Cummings School researcher focuses on comparative oncology and improving cancer treatment in both pets and people
Cheryl London, V90, a research professor at Cummings School of Veterinary Medicine and Tufts University School of Medicine, has been appointed the Anne Engen and Dusty Professor in Comparative Oncology.
London’s work bridges clinical and laboratory studies in comparative oncology, a field that brings together researchers from veterinary and human medicine to advance our understanding of cancer biology, as well as improve cancer treatment in both pets and people.
London says that by studying these in dogs with their complex immune systems and typical concurrent health conditions such as advanced age, obesity, kidney disease, researchers gain a better understanding of how the novel treatments affect the cancer as well as what side effects may occur that weren’t observed in studies of laboratory animals.
While in general practice in Maine following graduation from Cummings School, London was surprised by the number of cancer cases she observed in both dogs and cats. This inspired her to complete a residency in veterinary medical oncology at the University of Wisconsin-Madison School of Veterinary Medicine and subsequently earn a Ph.D. in immunology at Harvard University, where she was also a postdoctoral fellow in Harvard Medical School’s Department of Pathology.
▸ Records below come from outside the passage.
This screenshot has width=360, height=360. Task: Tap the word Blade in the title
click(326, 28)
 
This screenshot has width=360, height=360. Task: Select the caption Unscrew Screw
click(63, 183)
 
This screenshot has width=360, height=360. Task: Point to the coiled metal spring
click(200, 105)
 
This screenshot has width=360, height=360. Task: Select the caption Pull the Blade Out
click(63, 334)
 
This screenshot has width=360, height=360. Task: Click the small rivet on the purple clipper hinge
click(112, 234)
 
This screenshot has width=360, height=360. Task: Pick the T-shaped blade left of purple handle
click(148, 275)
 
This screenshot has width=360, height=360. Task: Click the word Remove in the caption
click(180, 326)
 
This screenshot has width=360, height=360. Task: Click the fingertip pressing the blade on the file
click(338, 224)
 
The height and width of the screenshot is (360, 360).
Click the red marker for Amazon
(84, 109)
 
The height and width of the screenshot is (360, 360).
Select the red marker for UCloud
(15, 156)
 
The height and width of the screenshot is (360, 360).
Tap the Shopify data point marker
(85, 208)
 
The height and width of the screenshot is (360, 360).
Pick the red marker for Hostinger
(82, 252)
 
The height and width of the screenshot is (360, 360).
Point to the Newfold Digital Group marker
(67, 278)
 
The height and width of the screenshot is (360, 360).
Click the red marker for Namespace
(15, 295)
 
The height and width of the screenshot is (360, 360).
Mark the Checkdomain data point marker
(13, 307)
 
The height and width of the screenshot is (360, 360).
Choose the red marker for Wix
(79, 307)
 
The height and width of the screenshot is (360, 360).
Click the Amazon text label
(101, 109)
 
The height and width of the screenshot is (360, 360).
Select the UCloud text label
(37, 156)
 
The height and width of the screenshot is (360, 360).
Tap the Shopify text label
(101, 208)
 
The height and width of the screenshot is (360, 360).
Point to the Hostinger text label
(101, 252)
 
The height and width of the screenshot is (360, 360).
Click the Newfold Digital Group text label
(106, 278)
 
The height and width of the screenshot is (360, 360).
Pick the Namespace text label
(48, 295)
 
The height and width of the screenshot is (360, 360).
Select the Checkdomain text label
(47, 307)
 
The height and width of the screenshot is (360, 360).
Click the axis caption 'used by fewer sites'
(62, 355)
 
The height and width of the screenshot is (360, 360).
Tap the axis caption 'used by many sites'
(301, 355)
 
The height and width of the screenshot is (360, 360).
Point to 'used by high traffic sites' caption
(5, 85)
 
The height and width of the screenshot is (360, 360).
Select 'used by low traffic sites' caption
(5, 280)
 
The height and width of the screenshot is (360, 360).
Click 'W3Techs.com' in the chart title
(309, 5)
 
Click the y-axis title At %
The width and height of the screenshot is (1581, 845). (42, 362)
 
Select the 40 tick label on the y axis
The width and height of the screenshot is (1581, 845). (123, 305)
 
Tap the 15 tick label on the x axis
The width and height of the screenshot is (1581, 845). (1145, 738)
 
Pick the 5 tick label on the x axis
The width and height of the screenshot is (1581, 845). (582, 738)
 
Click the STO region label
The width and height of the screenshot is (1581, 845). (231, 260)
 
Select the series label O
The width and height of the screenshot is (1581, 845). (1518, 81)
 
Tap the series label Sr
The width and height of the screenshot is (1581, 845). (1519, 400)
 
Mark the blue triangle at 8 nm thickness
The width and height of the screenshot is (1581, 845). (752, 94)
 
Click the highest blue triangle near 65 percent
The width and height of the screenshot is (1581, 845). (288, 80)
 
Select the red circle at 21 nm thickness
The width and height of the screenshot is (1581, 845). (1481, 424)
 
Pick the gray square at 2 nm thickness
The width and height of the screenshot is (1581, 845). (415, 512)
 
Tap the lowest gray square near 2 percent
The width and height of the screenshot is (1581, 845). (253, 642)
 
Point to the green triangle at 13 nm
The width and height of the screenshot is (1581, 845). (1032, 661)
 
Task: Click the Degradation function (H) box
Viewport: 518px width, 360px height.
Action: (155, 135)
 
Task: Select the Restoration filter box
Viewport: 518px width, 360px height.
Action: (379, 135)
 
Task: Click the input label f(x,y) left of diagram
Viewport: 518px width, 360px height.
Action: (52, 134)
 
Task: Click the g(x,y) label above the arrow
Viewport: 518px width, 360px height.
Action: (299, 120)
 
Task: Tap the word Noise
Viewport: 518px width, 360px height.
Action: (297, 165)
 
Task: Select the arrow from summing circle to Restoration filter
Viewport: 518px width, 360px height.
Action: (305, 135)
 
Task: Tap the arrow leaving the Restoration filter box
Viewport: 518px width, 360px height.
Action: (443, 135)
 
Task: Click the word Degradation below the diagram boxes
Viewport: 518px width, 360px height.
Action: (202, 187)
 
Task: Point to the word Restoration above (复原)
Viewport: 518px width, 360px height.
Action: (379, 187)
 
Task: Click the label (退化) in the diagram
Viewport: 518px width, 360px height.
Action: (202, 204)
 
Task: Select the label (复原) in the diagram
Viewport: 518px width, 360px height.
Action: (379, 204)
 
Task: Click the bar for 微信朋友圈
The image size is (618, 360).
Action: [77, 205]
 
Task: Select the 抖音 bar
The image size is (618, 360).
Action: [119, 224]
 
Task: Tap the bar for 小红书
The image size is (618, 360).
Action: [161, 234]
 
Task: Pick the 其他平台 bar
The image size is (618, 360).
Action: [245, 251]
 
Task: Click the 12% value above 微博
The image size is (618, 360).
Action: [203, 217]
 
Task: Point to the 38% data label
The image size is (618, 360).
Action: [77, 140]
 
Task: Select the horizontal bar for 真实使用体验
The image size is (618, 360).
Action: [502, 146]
London works closely with faculty from Tufts School of Medicine and Tufts Medical Center, and she has an active laboratory research program centered on comparative and translational oncology. She collaborates with researchers at the Broad Institute, the Dana-Farber Cancer Institute, Boston Children’s Hospital, and the Massachusetts Institute of Technology, as well as other academic institutions and a host of industry partners.
Prior to her joining Cummings School, she was an assistant professor at the UC Davis School of Veterinary Medicine, and then the Thekla R. and Donald B. Shackelford Professor in Canine Medicine at the Ohio State University, where she was also director of the Blue Buffalo Veterinary Clinical Trials Office and Translational Therapeutics Program at the OSU Medical Center. Her research has supported the development of important anti-cancer therapeutics in people, such as sunitinib (Sutent) and selinexor, as well as toceranib (Palladia), the first cancer drug specifically approved for dogs.